AR: Agatha started with a virtual body, with social media accounts as organs. So in a sense, each episode did not represent only a room, but actually a body part. Every specific room relates to a specific function and being of the human body. In the corridor, the body passes random other bodies. In the toilet the body empties. In the bathroom, the body cleans its surface. The body is represented in the rooms, your house is your body.

Young Boy Dancing Group, EPISODE 2: CORRIDORS (2015) Performance documentation. Courtesy the artistsBerlin Community Radio and Agatha Valkyrie Ice.

EG: The curatorial programme and the body idea resonated the most in the first two episodes I think, which we organized all together. Since the initial curatorial basis was to build a house for Agatha, room after room, we thought about the rooms in relation to what we saw as their counterparts in a ‘human’ body. The first show was the entrance, but it was also kind of Agatha’s birth (in Basel, not generally), since all life on earth started in the oceans. You have the entrance, and also the beginning, you have water as material, which works like a reflective skin, taking any shape you want it to have.

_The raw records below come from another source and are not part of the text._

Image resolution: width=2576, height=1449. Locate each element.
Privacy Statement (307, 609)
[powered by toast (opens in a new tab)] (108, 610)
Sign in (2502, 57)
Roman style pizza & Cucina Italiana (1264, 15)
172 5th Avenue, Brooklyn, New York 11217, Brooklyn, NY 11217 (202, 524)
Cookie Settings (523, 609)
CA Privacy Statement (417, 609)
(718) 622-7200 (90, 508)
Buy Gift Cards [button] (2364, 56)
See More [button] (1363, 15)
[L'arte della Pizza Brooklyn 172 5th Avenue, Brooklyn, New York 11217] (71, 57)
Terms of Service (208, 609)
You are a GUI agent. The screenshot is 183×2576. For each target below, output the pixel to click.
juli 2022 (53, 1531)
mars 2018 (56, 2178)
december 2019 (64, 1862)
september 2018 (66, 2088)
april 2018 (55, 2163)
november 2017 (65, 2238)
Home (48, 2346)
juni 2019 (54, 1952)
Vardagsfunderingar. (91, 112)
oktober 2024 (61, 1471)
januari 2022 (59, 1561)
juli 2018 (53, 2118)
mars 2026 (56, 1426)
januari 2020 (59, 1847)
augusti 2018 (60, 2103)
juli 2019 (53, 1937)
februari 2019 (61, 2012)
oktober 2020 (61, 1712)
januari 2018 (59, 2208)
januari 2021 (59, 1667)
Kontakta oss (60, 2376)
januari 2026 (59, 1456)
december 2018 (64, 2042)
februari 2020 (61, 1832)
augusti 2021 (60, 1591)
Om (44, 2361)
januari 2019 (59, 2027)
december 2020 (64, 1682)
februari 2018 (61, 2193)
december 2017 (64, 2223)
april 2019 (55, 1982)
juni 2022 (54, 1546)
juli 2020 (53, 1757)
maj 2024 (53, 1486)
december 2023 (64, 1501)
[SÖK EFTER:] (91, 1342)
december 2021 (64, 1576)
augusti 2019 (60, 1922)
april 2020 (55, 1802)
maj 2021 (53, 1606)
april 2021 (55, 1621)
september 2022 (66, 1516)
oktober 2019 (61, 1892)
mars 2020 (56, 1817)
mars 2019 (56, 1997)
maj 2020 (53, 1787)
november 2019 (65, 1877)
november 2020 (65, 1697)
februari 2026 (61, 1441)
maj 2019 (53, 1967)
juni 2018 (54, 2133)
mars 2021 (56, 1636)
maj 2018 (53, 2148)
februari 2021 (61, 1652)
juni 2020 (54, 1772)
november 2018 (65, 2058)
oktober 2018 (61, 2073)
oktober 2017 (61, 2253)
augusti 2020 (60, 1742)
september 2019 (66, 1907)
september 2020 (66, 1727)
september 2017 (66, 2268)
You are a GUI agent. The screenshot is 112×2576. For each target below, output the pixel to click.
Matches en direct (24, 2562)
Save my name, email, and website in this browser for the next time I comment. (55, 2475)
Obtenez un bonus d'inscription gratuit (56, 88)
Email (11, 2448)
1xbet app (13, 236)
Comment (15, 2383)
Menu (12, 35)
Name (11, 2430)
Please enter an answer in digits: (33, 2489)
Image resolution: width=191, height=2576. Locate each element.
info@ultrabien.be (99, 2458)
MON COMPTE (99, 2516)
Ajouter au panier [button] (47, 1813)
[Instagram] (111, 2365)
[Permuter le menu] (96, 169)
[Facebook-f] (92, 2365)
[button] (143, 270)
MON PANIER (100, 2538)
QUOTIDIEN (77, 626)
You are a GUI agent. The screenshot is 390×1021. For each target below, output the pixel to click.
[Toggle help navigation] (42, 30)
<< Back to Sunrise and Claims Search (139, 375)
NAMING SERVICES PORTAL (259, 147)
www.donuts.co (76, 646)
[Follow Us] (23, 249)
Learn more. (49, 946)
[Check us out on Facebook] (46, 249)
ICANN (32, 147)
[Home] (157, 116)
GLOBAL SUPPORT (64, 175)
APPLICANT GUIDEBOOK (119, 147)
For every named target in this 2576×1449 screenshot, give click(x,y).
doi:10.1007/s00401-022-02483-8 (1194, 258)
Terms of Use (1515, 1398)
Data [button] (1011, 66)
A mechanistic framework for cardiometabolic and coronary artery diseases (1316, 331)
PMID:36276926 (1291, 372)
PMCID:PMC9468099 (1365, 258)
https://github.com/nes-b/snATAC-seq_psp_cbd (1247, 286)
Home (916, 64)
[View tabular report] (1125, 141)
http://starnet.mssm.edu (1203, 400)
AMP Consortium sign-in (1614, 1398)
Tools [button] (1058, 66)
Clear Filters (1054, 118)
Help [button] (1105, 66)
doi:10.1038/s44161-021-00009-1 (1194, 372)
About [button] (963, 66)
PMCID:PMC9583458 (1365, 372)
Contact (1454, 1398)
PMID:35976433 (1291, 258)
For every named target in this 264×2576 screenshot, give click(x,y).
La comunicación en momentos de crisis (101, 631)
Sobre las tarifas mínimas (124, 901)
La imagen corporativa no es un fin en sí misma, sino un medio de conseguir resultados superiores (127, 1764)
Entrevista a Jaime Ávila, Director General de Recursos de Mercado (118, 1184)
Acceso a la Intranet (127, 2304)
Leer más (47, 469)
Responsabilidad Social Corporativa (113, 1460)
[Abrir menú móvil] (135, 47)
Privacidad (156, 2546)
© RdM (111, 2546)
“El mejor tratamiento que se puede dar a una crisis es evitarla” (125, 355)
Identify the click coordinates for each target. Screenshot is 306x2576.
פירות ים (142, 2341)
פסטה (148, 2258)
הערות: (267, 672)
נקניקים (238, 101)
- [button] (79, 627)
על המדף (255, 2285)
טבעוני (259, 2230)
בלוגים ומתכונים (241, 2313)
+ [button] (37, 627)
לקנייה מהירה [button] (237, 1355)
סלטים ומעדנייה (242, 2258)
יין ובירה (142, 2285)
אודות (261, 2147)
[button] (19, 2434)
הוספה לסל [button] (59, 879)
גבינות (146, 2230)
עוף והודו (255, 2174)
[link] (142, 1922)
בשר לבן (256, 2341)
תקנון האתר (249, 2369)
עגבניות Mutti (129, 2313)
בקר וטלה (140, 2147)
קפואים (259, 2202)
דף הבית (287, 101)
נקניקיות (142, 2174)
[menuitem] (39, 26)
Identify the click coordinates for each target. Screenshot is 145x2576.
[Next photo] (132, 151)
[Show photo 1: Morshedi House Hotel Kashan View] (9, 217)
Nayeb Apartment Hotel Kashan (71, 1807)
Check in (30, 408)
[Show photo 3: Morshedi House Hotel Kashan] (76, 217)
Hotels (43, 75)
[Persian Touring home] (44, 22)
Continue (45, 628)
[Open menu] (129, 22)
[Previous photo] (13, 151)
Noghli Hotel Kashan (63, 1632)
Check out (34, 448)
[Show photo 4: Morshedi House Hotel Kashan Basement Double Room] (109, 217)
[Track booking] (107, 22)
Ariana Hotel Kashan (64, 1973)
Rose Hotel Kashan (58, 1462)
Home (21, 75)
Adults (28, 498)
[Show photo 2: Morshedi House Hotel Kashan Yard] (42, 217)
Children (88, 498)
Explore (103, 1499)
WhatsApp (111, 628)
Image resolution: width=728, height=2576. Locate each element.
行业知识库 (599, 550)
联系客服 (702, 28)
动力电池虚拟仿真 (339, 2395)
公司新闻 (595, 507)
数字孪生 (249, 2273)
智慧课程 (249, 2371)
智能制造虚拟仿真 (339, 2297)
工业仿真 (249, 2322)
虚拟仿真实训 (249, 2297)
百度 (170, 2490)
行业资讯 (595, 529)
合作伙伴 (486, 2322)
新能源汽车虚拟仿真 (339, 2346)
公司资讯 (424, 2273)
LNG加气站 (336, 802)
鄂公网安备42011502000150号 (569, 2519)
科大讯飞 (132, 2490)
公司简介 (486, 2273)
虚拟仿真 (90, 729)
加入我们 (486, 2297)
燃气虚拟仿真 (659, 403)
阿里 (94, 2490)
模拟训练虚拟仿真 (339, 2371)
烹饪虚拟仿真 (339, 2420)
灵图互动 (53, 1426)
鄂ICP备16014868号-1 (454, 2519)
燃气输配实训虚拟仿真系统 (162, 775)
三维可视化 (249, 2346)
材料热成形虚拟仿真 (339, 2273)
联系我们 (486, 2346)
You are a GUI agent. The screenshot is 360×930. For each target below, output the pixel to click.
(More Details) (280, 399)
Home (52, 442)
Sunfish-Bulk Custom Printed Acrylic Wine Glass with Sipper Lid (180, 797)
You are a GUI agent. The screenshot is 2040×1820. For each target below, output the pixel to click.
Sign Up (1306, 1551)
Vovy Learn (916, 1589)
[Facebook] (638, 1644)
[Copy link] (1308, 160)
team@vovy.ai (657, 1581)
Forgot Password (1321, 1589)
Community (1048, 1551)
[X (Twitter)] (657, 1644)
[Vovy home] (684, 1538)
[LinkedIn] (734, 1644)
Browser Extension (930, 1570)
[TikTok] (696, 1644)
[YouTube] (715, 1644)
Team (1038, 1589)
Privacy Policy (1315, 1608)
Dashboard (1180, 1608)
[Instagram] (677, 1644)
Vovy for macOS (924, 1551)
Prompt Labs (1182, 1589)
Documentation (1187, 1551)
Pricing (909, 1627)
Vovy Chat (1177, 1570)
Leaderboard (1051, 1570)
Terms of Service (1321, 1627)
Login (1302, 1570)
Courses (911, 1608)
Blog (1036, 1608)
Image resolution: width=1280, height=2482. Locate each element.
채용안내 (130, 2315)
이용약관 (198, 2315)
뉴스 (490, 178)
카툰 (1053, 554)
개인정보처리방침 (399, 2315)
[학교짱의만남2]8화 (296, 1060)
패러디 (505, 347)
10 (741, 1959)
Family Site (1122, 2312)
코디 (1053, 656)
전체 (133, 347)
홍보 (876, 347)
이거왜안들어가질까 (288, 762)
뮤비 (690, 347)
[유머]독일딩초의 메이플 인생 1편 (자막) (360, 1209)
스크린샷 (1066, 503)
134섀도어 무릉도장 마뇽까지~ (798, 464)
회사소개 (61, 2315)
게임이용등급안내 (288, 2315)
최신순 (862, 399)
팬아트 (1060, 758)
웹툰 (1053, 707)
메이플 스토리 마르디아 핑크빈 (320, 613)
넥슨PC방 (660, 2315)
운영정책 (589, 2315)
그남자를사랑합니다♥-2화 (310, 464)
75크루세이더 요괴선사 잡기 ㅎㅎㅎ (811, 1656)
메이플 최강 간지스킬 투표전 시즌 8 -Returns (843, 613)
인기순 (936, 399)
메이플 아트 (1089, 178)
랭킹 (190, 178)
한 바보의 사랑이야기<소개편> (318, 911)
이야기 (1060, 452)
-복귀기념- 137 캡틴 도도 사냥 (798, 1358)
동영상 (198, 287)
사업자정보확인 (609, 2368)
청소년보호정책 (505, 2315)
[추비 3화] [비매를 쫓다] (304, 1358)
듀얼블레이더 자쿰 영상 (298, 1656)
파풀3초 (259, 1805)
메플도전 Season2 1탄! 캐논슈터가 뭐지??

** Were there any moments that stand out in the last two years, that you felt really effectively pushed your theoretical ideas into visual entities?

AR: For me, the work eat me by Puppies Puppies reflected our ideas on the level of body/virtuality, post-authorship, and post-humanity. As the artist like Ai evades the idea of the person-artist. Puppies Puppies as an artists name is read as non-human, non-singular, post-gender. The artwork was based on an image taken out of the internet and depicted a meat buffet in shape of a human. So we grilled a lot of dead animal meat, incorporated a living human’s head in the buffet and added zombie-hands. When the work was done we sent PP an image to have PP confirm authorship. I think PP is vegetarian.

** Where will Agatha go from here?

DG: Agatha has been created as an experiment. From its conception in 2014 and onwards, Egle and I have always tried to find new iterations of the project. Oslo10 was one such opportunity where we attempted to implement a different mode of curating (together with Elin, Aaron, Ana and Zayne). As an experiment towards the alternate language and understanding of gender, defining one’s own personality in relation to the surrounding communities, Agatha was lead to evolve from a fictional postgender character confined framework of social media platforms, to an artistic strategy exploring contemporary parallels in identity and artistic production. All the projects within the Agatha Valkyrie Ice framework were striving towards a materialisation of a subjectivity which, although derived from the virtual, attempts at describing a possibility of an assemblage of agencies.  

Puppies Puppies, ‘Eat Me’ in EPISODE 2: CORRIDORS (2015). Performance documentation. Courtesy the artist, Berlin Community Radio.

The avatar has proven to have had a multitude of pragmatic uses: Agatha was a companion species, here to think with and to invent a body and a sexuality of one’s own. Agatha Valkyrie Ice also functioned as a framework for our practice and was an embodiment of the many preoccupations within. Both Egle and I believe that by now the project has reached its creative limits. In the coming months we would like to go back to its roots and revisit the film script.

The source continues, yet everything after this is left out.